I've been having numerous issues including a node restarting due to bad ram, here's my current status:
1. A few VMs wont start due to "Job for mnt-pve-cephfs.mount failed. TASK ERROR: mount error: See "systemctl status mnt-pve-cephfs.mount" and "journalctl -xe" for details.
2. Under each node, storage cephfs has a question mark
3. The result of systemctl status mnt-pve-cephfs.mount shows the following:
mnt-pve-cephfs.mount - /mnt/pve/cephfs
Loaded: loaded (/run/systemd/system/mnt-pve-cephfs.mount; static; vendor preset: enabled)
Active: failed (Result: exit-code) since Sun 2020-09-13 02:05:45 PDT; 2s ago
Where: /mnt/pve/cephfs
What: 10.0.1.1,10.0.1.2,10.0.1.3,10.0.1.5,10.0.1.6:/

Sep 13 02:05:45 pve06 systemd[1]: Mounting /mnt/pve/cephfs...
Sep 13 02:05:45 pve06 mount[51782]: mount error: no mds server is up or the cluster is laggy
Sep 13 02:05:45 pve06 systemd[1]: mnt-pve-cephfs.mount: Mount process exited, code=exited, status=32/n/a
Sep 13 02:05:45 pve06 systemd[1]: mnt-pve-cephfs.mount: Failed with result 'exit-code'.
Sep 13 02:05:45 pve06 systemd[1]: Failed to mount /mnt/pve/cephfs.

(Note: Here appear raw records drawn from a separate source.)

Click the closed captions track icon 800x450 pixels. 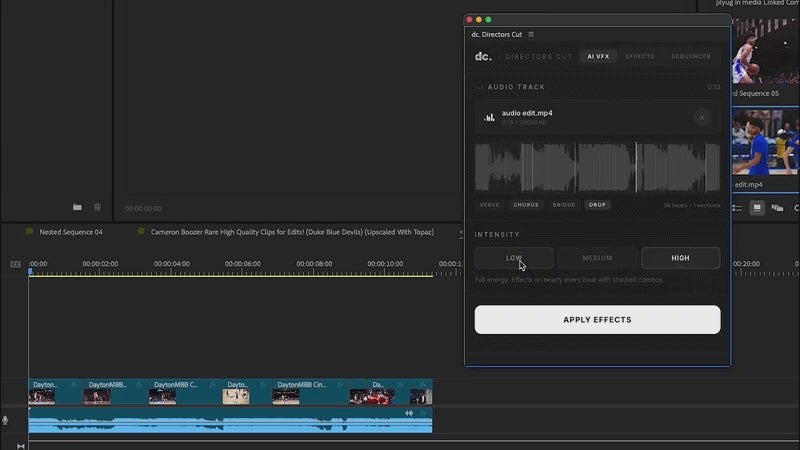pos(15,264)
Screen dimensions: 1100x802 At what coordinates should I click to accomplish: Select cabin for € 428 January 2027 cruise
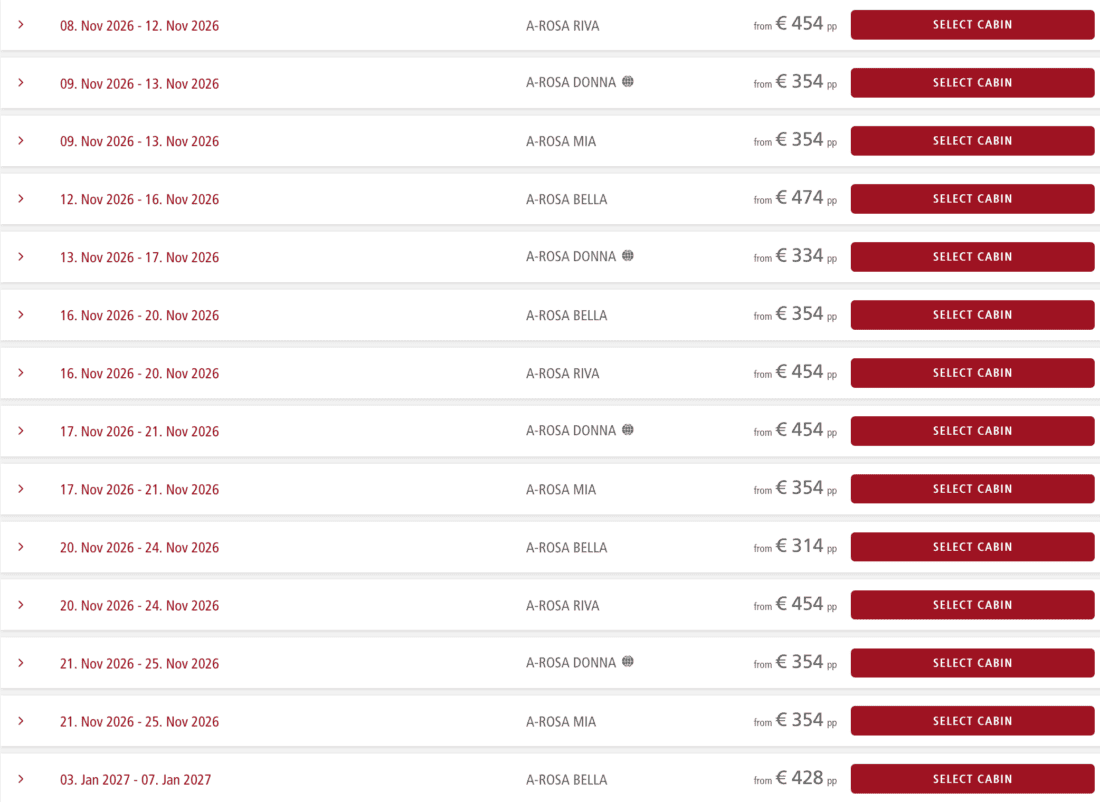coord(972,779)
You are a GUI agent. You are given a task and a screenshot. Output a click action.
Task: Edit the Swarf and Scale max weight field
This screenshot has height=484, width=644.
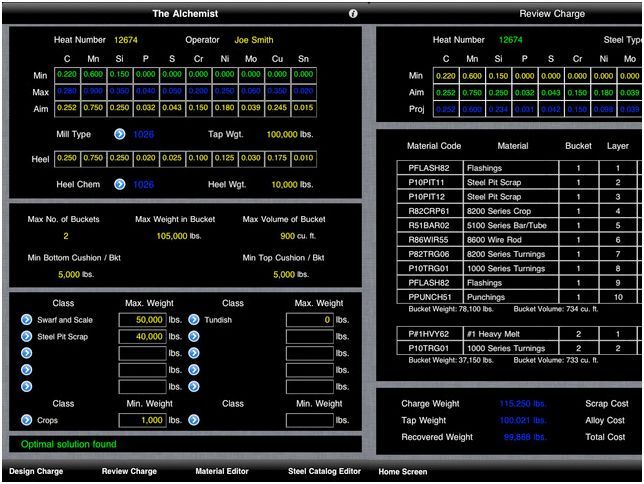click(142, 320)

4. Ceph Health in the GUI shows "1 filesystem degraded"
5. /mnt/pve/cephfs appears to be empty

I am very new to this but have no one to go to. I have some production servers down as a result of this, however, some are up, which is confusing to me.
Any advice, or some diagnostics that might help I'm willing to run. Thanks.
 
Sep 13 02:05:45 pve06 mount[51782]: mount error: no mds server is up or the cluster is laggy
Is the ceph cluster healthy (ceph -s)? The MDS will need some time to replay and sync up with any member MDS.
 
I had one PG that was broken. I finally got that fixed a few hours later and everything healed.